Cet article, traduit de l’américain et reproduit ci- après, a été publié sur le site Le Grand Soir, le 26 mars 2011, avec, pour court préambule, la phrase laconique : « Une autre version des événements en Libye qui ont précédé l’attaque occidentale »
Parallèlement, Polémia recevait la version originale en langue anglaise de cet article, d’un correspondant, citoyen américain vivant aux Etats-Unis. Polémia a pris en toute confiance la traduction en français fournie par Le Grand Soir, mais fait précéder ce texte du commentaire de l’expéditeur d’outre-atlantique, qui est tenté de lui donner un certain crédit :« Cet article est probablement la présentation la plus crédible,
que j’ai rencontrée, du contexte dans lequel se déploie l’actuelle pagaille libyenne et il nous préserve des « c… » des “militants pour la démocratie”. »
Ce papier est à verser au dossier de la Libye, avec toutes les réserves nécéssaires à l’égard des faits qui y sont décrits, puisqu’en l’état les informations reçues sur « L’aube de l’Odyssée » sont biaisées et totalement unilatérales.
Polémia

 

Bombarder la Libye : de 1986 à 2011 (Countercurrents)
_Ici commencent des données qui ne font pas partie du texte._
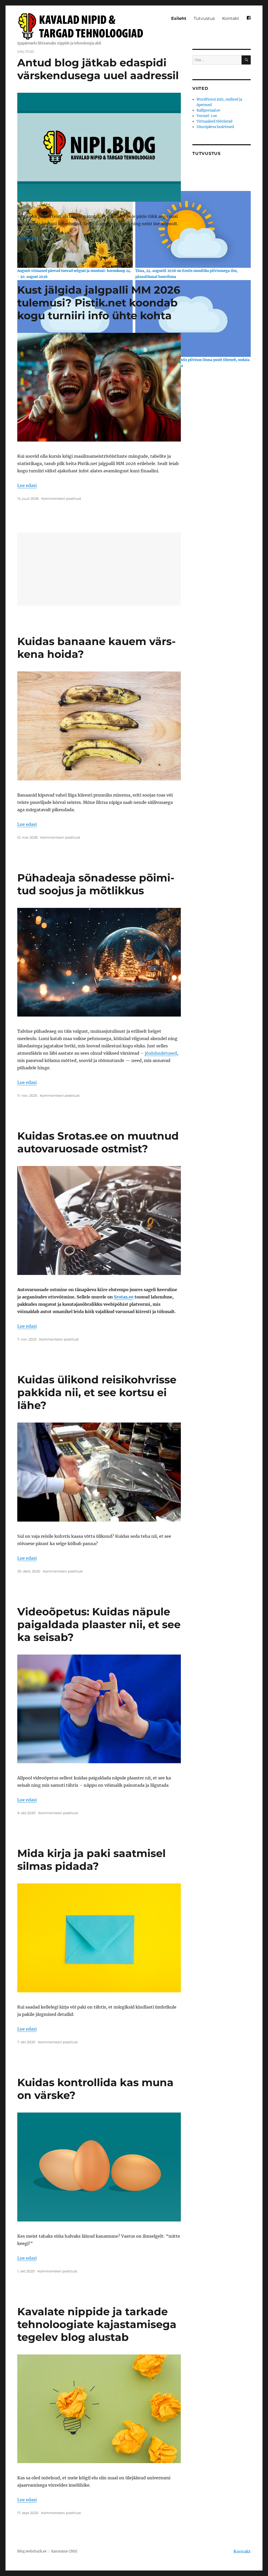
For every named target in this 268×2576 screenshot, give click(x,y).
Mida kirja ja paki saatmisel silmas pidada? (91, 1859)
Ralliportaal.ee (208, 110)
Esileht (178, 18)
En 1987, j’étais membre de la Délégation pour la Paix US en Libye. Nous étions là pour la première commémoration du bombardement US contre la Libye en 1986.

En avril 1986, des avions de combat US ont frappé Tripoli à 2 heures du matin. Ils ont bombardé la résidence familiale de Kadhafi, blessant plusieurs membres de sa famille et tuant sa fille de 15 mois. Ma fille avait à peu près le même âge à l’époque et cela m’avait bouleversé.

Les avions US ont bombardé aussi des immeubles d’habitation, à des kilomètres de toute cible militaire, tuant des dizaines d’enfants dans leur sommeil. J’ai aidé à poser des fleurs sur leurs tombes, dans le cimetière des Martyrs, situé dans un ancien stade italien à Tripoli.

Dimanche dernier, je me suis réveillé et j’ai allumé la télé et j’ai vu une famille Libyenne en deuil qui enterrait leur fillette de 3 ans, tuée dans son sommeil au cours de la dernière attaque US contre la Libye.

Au cours des 25 dernières années, j’ai suivi les évènements en Libye et depuis que je me suis installé ici en Érythrée en 2006, j’ai même vu le colonel Kadhafi passer la nuit dans sa tente sur la plage près de notre maison au bord de la Mer Rouge.

Les Etats-Unis semblent avoir besoin d’un épouvantail arabe ou musulman. Avant Oussama Ben Laden, il y a eu Saddam Hussein et avant Saddam Hussein, il y a eu Muammar Kadhafi. Avec un tel historique, il me paraît nécessaire de revenir sur ce qui se passe réellement en Libye.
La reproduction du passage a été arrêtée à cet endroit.